*CHALLENGE*
Format the lines below as a numbered list, omitting any blank lines.

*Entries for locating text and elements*
* START *

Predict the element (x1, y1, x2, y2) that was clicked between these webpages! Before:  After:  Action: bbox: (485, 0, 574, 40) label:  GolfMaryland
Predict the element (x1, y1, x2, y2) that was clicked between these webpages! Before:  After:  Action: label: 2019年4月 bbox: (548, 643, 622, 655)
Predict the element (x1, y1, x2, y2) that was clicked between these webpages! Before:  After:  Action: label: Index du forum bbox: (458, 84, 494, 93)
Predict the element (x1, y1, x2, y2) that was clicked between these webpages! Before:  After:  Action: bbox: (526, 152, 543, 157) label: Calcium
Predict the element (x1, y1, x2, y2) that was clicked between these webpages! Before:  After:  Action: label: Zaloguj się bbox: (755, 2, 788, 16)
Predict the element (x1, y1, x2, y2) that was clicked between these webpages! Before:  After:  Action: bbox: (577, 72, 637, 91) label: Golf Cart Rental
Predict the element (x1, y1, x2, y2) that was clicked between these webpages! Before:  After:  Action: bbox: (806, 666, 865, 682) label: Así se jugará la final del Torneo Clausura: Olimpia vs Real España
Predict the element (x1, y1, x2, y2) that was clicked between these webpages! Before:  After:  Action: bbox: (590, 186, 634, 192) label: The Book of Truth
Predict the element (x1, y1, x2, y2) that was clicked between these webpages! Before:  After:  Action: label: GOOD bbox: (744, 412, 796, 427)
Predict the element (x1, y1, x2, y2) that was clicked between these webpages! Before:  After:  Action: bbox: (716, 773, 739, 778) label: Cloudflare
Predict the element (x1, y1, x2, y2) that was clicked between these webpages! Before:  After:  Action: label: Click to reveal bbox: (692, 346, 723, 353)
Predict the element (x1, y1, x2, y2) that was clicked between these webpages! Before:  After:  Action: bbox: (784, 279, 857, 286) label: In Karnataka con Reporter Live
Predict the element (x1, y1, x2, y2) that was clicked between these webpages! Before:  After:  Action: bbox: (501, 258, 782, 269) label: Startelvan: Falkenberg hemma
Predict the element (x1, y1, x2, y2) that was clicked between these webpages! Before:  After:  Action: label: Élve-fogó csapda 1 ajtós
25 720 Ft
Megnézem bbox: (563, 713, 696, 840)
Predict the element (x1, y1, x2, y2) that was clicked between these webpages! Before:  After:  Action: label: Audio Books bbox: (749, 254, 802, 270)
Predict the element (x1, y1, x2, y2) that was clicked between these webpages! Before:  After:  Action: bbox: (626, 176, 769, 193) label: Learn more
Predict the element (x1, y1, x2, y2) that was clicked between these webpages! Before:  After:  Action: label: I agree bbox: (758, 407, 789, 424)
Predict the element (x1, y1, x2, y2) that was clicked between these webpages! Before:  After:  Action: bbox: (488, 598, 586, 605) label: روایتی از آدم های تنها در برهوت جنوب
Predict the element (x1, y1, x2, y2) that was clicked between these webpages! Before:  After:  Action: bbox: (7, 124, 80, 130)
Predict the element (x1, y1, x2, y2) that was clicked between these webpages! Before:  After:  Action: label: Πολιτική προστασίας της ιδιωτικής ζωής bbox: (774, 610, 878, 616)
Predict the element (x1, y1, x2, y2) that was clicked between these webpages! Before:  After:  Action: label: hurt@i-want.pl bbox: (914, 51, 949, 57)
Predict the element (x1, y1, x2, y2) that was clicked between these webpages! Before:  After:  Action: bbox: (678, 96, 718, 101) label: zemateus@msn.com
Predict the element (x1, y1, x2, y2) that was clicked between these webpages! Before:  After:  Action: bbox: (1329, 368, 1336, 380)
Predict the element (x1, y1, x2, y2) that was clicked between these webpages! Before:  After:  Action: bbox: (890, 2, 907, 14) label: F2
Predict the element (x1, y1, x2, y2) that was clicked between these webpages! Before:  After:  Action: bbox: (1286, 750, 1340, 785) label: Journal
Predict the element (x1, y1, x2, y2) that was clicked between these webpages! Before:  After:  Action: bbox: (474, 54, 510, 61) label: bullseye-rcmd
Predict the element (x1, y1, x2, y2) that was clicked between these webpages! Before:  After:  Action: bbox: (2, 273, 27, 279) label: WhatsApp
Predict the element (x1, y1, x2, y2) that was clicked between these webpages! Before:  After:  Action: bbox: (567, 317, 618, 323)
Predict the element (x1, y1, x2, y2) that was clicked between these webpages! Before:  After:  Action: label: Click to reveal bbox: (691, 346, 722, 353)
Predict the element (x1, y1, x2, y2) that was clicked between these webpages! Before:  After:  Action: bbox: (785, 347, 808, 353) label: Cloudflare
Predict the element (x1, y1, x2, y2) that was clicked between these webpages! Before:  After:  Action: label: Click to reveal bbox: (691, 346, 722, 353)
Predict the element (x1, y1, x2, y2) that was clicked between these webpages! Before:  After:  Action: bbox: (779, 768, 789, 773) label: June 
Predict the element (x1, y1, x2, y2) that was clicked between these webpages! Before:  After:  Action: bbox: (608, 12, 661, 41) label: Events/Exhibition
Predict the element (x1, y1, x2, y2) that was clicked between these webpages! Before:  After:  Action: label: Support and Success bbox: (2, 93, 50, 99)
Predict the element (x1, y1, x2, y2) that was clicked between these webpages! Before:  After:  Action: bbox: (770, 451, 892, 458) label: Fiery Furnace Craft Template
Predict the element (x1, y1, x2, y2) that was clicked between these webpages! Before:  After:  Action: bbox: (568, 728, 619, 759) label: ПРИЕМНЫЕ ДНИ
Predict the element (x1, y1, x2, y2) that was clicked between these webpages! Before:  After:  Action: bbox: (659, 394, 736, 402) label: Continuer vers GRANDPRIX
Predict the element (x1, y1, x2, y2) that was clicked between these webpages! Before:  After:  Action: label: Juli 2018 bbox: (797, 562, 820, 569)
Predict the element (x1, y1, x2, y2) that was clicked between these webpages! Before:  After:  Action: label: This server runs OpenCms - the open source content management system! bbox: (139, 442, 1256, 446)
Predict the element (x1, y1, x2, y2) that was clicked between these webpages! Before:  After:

* END *

*WRITTEN SOLUTION*
1. Predict the element (x1, y1, x2, y2) that was clicked between these webpages! Before:  After:  Action: bbox: (485, 0, 574, 40) label:  GolfMaryland
2. Predict the element (x1, y1, x2, y2) that was clicked between these webpages! Before:  After:  Action: label: 2019年4月 bbox: (548, 643, 622, 655)
3. Predict the element (x1, y1, x2, y2) that was clicked between these webpages! Before:  After:  Action: label: Index du forum bbox: (458, 84, 494, 93)
4. Predict the element (x1, y1, x2, y2) that was clicked between these webpages! Before:  After:  Action: bbox: (526, 152, 543, 157) label: Calcium
5. Predict the element (x1, y1, x2, y2) that was clicked between these webpages! Before:  After:  Action: label: Zaloguj się bbox: (755, 2, 788, 16)
6. Predict the element (x1, y1, x2, y2) that was clicked between these webpages! Before:  After:  Action: bbox: (577, 72, 637, 91) label: Golf Cart Rental
7. Predict the element (x1, y1, x2, y2) that was clicked between these webpages! Before:  After:  Action: bbox: (806, 666, 865, 682) label: Así se jugará la final del Torneo Clausura: Olimpia vs Real España
8. Predict the element (x1, y1, x2, y2) that was clicked between these webpages! Before:  After:  Action: bbox: (590, 186, 634, 192) label: The Book of Truth
9. Predict the element (x1, y1, x2, y2) that was clicked between these webpages! Before:  After:  Action: label: GOOD bbox: (744, 412, 796, 427)
10. Predict the element (x1, y1, x2, y2) that was clicked between these webpages! Before:  After:  Action: bbox: (716, 773, 739, 778) label: Cloudflare
11. Predict the element (x1, y1, x2, y2) that was clicked between these webpages! Before:  After:  Action: label: Click to reveal bbox: (692, 346, 723, 353)
12. Predict the element (x1, y1, x2, y2) that was clicked between these webpages! Before:  After:  Action: bbox: (784, 279, 857, 286) label: In Karnataka con Reporter Live
13. Predict the element (x1, y1, x2, y2) that was clicked between these webpages! Before:  After:  Action: bbox: (501, 258, 782, 269) label: Startelvan: Falkenberg hemma
14. Predict the element (x1, y1, x2, y2) that was clicked between these webpages! Before:  After:  Action: label: Élve-fogó csapda 1 ajtós
15. 25 720 Ft
16. Megnézem bbox: (563, 713, 696, 840)
17. Predict the element (x1, y1, x2, y2) that was clicked between these webpages! Before:  After:  Action: label: Audio Books bbox: (749, 254, 802, 270)
18. Predict the element (x1, y1, x2, y2) that was clicked between these webpages! Before:  After:  Action: bbox: (626, 176, 769, 193) label: Learn more
19. Predict the element (x1, y1, x2, y2) that was clicked between these webpages! Before:  After:  Action: label: I agree bbox: (758, 407, 789, 424)
20. Predict the element (x1, y1, x2, y2) that was clicked between these webpages! Before:  After:  Action: bbox: (488, 598, 586, 605) label: روایتی از آدم های تنها در برهوت جنوب
21. Predict the element (x1, y1, x2, y2) that was clicked between these webpages! Before:  After:  Action: bbox: (7, 124, 80, 130)
22. Predict the element (x1, y1, x2, y2) that was clicked between these webpages! Before:  After:  Action: label: Πολιτική προστασίας της ιδιωτικής ζωής bbox: (774, 610, 878, 616)
23. Predict the element (x1, y1, x2, y2) that was clicked between these webpages! Before:  After:  Action: label: hurt@i-want.pl bbox: (914, 51, 949, 57)
24. Predict the element (x1, y1, x2, y2) that was clicked between these webpages! Before:  After:  Action: bbox: (678, 96, 718, 101) label: zemateus@msn.com
25. Predict the element (x1, y1, x2, y2) that was clicked between these webpages! Before:  After:  Action: bbox: (1329, 368, 1336, 380)
26. Predict the element (x1, y1, x2, y2) that was clicked between these webpages! Before:  After:  Action: bbox: (890, 2, 907, 14) label: F2
27. Predict the element (x1, y1, x2, y2) that was clicked between these webpages! Before:  After:  Action: bbox: (1286, 750, 1340, 785) label: Journal
28. Predict the element (x1, y1, x2, y2) that was clicked between these webpages! Before:  After:  Action: bbox: (474, 54, 510, 61) label: bullseye-rcmd
29. Predict the element (x1, y1, x2, y2) that was clicked between these webpages! Before:  After:  Action: bbox: (2, 273, 27, 279) label: WhatsApp
30. Predict the element (x1, y1, x2, y2) that was clicked between these webpages! Before:  After:  Action: bbox: (567, 317, 618, 323)
31. Predict the element (x1, y1, x2, y2) that was clicked between these webpages! Before:  After:  Action: label: Click to reveal bbox: (691, 346, 722, 353)
32. Predict the element (x1, y1, x2, y2) that was clicked between these webpages! Before:  After:  Action: bbox: (785, 347, 808, 353) label: Cloudflare
33. Predict the element (x1, y1, x2, y2) that was clicked between these webpages! Before:  After:  Action: label: Click to reveal bbox: (691, 346, 722, 353)
34. Predict the element (x1, y1, x2, y2) that was clicked between these webpages! Before:  After:  Action: bbox: (779, 768, 789, 773) label: June 
35. Predict the element (x1, y1, x2, y2) that was clicked between these webpages! Before:  After:  Action: bbox: (608, 12, 661, 41) label: Events/Exhibition
36. Predict the element (x1, y1, x2, y2) that was clicked between these webpages! Before:  After:  Action: label: Support and Success bbox: (2, 93, 50, 99)
37. Predict the element (x1, y1, x2, y2) that was clicked between these webpages! Before:  After:  Action: bbox: (770, 451, 892, 458) label: Fiery Furnace Craft Template
38. Predict the element (x1, y1, x2, y2) that was clicked between these webpages! Before:  After:  Action: bbox: (568, 728, 619, 759) label: ПРИЕМНЫЕ ДНИ
39. Predict the element (x1, y1, x2, y2) that was clicked between these webpages! Before:  After:  Action: bbox: (659, 394, 736, 402) label: Continuer vers GRANDPRIX
40. Predict the element (x1, y1, x2, y2) that was clicked between these webpages! Before:  After:  Action: label: Juli 2018 bbox: (797, 562, 820, 569)
41. Predict the element (x1, y1, x2, y2) that was clicked between these webpages! Before:  After:  Action: label: This server runs OpenCms - the open source content management system! bbox: (139, 442, 1256, 446)
42. Predict the element (x1, y1, x2, y2) that was clicked between these webpages! Before:  After:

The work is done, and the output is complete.